Saint-Florent occupe un site antique, puisque
situé à un kilomètre de l’ancienne Nebbio des
Romains qui donne son nom à la région (Nebbiu
signifie, en langue corse, nébulosité, nuage car ce
porteur d’eau venant de l’ouest vient s’accrocher
à la montagne qui sépare la côte occidentale de
la côte orientale).
Saint-Florent est surnommé le Saint-Tropez corse.
Délicieux petit port de plaisance, sans cesse rénové
et réaménagé, aux petites rues parsemées de
restaurants et boutiques, aux superbes bâtisses
qui tombent dans la mer, Saint-Florent s’enfouit
au coeur du golfe du même nom et sert de point
de départ aux plaisanciers, vers les magnifiques
plages encore sauvages qui s’étirent à flanc de
maquis vers la Balagne.
Particulièrement prisée des Italiens, la petite station
balnéaire vibre tout au long de l’été d’une clientèle
très locale qui se mêle avec plaisir aux vacanciers.

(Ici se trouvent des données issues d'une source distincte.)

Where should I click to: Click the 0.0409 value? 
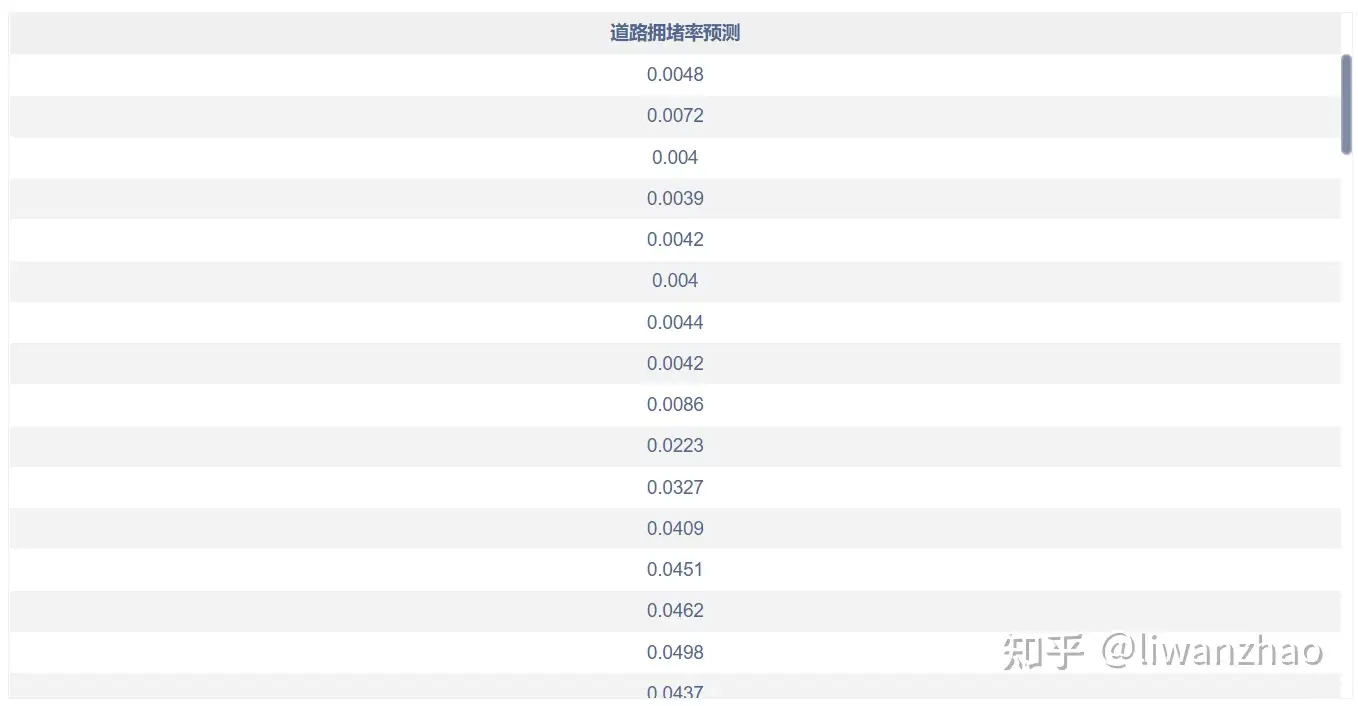675,529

Le village est beau et vivant, l’été bien sûr, et tout
au long de l’année, les week-ends, quand les
Bastiais flânent dans les ruelles où rejoignent
leurs bateaux, véritables résidences secondaires.
La place centrale, point de départ de jolies ruelles
aux maisons fleuries (peu nombreuses, on a vite
fait le tour de l’essentiel) est agréable. On emprunte
ces ruelles notamment pour grimper à la citadelle,
également de dimension modeste. Voir l’église,
entre autres, pour sa façade, et porter attention aux
vieilles maisons à proximité, gravées et sculptées
d’inscriptions et de décorations.
Histoire
Saint-Florent occupe un site antique, puisque situé
à un kilomètre de l’ancienne Nebbio des Romains
qui donne son nom à la région (Nebbiu signifie, en
langue corse, nébulosité, nuage car ce porteur d’eau
venant de l’ouest vient s’accrocher à la montagne
qui sépare la côte occidentale de la côte orientale).

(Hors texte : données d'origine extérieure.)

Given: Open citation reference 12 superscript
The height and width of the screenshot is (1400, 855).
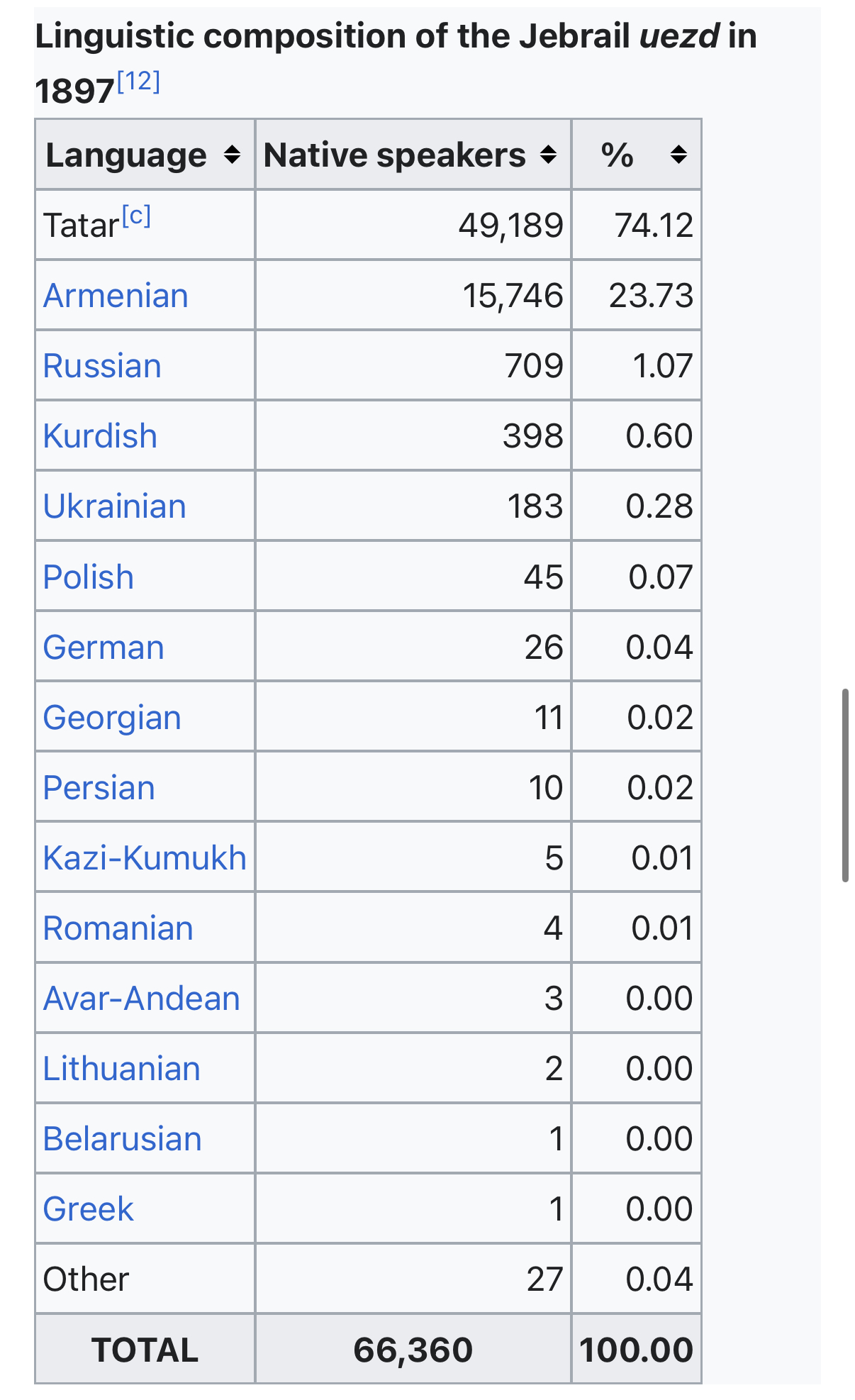Looking at the screenshot, I should (139, 82).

Les Sarrasins ayant fait disparaître les vestiges
de cette cité romaine, les Génois installèrent une
nouvelle place que leurs gestionnaires tacticiens de
la Banque de Saint-Georges dotèrent d’une citadelle
pour faire bonne mesure. Au cours de la fameuse
expédition de Sampiero Corso, la ville tomba aux
mains du maréchal des Thermes, chargé par Henri II
d’épauler le libérateur corse pour chasser les Génois.
Un an plus tard, les Génois revenaient à la charge
et, cinq ans après, le traité de Cateau-Cambrésis
rendait la totalité de l’île aux occupants.